TO DO
Write out the listing word for word, from the line containing "Given: Click the Bitcoin logo icon" up to and including the line containing "Looking at the screenshot, I should tap(391, 147).".

PROVIDED RECORDS
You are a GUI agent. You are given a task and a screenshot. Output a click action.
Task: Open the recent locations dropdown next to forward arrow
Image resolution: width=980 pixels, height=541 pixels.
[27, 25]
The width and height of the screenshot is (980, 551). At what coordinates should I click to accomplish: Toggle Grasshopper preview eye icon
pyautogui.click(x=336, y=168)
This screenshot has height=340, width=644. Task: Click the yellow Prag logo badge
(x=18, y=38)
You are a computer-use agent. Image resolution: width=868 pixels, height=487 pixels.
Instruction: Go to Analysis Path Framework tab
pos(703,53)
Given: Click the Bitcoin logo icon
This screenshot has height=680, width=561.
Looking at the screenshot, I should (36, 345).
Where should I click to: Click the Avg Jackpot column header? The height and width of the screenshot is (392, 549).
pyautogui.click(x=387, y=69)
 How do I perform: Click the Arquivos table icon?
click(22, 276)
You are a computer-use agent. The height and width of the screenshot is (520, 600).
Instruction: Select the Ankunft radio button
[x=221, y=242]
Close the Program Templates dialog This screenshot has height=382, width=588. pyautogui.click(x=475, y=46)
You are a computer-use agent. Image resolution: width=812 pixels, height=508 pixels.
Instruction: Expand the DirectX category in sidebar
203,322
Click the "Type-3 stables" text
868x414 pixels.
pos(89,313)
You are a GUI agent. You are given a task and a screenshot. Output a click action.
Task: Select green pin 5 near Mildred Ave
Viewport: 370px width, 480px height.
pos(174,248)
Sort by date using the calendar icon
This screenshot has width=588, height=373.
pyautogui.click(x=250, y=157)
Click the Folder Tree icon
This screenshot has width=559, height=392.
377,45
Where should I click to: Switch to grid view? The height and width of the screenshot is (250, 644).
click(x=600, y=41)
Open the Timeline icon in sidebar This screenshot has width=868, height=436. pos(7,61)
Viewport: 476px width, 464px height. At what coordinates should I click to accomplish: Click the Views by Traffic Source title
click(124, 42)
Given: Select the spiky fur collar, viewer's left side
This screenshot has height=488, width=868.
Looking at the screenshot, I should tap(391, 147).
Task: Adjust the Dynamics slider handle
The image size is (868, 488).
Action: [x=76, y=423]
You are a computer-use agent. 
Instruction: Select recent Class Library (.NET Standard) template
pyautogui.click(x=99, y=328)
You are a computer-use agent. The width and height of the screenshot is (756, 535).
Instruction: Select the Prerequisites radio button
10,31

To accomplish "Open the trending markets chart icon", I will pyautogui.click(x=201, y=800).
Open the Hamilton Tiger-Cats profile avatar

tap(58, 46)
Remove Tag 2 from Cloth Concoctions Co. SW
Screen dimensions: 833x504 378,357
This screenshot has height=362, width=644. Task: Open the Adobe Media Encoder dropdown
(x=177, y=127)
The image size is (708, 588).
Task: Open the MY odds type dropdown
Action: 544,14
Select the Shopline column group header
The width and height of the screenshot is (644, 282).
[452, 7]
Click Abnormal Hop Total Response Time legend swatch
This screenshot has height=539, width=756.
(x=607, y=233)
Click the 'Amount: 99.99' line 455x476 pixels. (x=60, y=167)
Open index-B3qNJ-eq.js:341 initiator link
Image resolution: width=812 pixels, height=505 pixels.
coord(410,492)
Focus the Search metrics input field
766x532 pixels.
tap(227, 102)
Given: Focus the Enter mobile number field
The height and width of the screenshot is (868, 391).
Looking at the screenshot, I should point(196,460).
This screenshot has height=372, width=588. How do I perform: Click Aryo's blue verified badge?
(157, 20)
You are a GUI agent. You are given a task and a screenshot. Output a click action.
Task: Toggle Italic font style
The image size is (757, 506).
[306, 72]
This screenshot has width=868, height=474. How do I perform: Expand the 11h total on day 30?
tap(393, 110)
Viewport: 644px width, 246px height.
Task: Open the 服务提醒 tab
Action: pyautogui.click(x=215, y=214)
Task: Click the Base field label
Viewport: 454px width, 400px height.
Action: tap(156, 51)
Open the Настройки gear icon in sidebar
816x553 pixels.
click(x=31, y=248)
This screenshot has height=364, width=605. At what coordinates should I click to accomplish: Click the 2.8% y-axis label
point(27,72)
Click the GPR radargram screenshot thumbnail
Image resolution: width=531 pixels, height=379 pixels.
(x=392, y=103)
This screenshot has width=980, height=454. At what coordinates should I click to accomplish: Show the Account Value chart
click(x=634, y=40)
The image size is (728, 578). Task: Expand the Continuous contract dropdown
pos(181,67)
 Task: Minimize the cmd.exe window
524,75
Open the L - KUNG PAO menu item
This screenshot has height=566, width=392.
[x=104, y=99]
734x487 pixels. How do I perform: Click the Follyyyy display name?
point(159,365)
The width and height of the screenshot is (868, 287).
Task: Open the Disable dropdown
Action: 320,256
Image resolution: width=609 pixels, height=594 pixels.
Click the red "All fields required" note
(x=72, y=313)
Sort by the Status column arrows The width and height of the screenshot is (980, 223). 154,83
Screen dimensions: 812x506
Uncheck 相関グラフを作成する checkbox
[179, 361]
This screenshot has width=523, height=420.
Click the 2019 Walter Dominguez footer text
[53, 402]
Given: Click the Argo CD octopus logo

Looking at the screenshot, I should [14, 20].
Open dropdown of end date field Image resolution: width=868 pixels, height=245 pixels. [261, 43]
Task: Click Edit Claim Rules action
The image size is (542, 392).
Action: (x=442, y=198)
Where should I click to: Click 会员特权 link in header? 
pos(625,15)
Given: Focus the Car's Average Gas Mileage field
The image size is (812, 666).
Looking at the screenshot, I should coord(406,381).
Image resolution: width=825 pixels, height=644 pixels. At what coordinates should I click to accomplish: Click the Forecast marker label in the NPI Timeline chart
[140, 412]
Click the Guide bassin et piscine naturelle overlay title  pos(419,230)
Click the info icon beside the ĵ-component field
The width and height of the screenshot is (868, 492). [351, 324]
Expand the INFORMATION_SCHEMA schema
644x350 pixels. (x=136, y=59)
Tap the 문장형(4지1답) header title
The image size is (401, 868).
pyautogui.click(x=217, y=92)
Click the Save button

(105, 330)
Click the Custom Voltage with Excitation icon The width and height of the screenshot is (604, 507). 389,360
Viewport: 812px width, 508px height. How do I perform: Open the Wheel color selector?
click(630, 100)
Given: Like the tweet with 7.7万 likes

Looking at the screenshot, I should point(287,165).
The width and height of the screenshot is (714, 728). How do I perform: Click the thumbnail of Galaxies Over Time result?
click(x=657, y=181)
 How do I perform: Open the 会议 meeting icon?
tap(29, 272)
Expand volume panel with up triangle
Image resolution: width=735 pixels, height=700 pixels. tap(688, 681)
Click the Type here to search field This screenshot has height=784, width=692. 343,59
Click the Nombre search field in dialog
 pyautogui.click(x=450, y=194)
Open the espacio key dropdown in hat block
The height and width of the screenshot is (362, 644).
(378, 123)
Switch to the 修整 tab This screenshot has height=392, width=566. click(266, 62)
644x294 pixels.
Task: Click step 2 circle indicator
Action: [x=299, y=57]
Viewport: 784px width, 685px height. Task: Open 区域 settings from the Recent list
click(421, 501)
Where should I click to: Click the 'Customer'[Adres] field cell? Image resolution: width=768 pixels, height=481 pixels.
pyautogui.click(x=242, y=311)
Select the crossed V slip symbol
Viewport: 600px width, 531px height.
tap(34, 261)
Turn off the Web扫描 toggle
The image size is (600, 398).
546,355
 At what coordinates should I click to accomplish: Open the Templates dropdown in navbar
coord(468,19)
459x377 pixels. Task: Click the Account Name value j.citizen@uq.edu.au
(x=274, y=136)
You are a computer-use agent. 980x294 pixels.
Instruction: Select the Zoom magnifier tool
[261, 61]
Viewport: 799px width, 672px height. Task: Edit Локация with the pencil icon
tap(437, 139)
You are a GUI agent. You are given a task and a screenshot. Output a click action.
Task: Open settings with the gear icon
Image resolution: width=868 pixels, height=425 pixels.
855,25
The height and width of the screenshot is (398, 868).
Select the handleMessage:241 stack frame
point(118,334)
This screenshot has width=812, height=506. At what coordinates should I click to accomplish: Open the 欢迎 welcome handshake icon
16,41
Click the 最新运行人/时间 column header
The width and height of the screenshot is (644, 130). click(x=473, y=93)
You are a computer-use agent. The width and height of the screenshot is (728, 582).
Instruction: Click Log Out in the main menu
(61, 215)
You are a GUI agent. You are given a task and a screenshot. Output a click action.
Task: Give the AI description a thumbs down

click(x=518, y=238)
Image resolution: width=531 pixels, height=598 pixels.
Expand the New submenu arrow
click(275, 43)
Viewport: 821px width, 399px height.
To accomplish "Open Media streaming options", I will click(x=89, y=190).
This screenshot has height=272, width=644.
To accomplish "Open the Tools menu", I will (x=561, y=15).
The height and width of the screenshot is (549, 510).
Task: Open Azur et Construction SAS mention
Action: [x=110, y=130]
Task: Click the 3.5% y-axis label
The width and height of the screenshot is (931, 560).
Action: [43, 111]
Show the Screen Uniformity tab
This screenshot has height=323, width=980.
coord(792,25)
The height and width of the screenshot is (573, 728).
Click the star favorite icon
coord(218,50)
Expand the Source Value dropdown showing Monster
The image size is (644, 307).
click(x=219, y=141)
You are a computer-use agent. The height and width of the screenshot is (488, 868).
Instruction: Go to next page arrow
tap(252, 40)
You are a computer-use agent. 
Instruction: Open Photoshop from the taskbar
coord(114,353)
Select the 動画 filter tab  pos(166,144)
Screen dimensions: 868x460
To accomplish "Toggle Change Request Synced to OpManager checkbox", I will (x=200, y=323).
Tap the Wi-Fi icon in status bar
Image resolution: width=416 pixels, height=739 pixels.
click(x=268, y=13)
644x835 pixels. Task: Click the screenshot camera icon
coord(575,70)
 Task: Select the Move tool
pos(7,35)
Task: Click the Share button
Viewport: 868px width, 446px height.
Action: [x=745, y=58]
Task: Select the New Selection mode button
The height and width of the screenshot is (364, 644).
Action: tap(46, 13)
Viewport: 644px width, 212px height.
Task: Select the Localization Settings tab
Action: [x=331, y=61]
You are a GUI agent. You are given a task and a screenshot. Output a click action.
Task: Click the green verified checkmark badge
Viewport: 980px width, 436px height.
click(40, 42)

EXERCISE RESULT
Given: Click the Bitcoin logo icon
This screenshot has height=680, width=561.
Looking at the screenshot, I should (36, 345).
Where should I click to: Click the Avg Jackpot column header? The height and width of the screenshot is (392, 549).
pyautogui.click(x=387, y=69)
 How do I perform: Click the Arquivos table icon?
click(22, 276)
You are a computer-use agent. The height and width of the screenshot is (520, 600).
Instruction: Select the Ankunft radio button
[x=221, y=242]
Close the Program Templates dialog This screenshot has height=382, width=588. pyautogui.click(x=475, y=46)
You are a computer-use agent. Image resolution: width=812 pixels, height=508 pixels.
Instruction: Expand the DirectX category in sidebar
203,322
Click the "Type-3 stables" text
868x414 pixels.
pos(89,313)
You are a GUI agent. You are given a task and a screenshot. Output a click action.
Task: Select green pin 5 near Mildred Ave
Viewport: 370px width, 480px height.
pos(174,248)
Sort by date using the calendar icon
This screenshot has width=588, height=373.
pyautogui.click(x=250, y=157)
Click the Folder Tree icon
This screenshot has width=559, height=392.
377,45
Where should I click to: Switch to grid view? The height and width of the screenshot is (250, 644).
click(x=600, y=41)
Open the Timeline icon in sidebar This screenshot has width=868, height=436. pos(7,61)
Viewport: 476px width, 464px height. At what coordinates should I click to accomplish: Click the Views by Traffic Source title
click(124, 42)
Given: Select the spiky fur collar, viewer's left side
This screenshot has height=488, width=868.
Looking at the screenshot, I should tap(391, 147).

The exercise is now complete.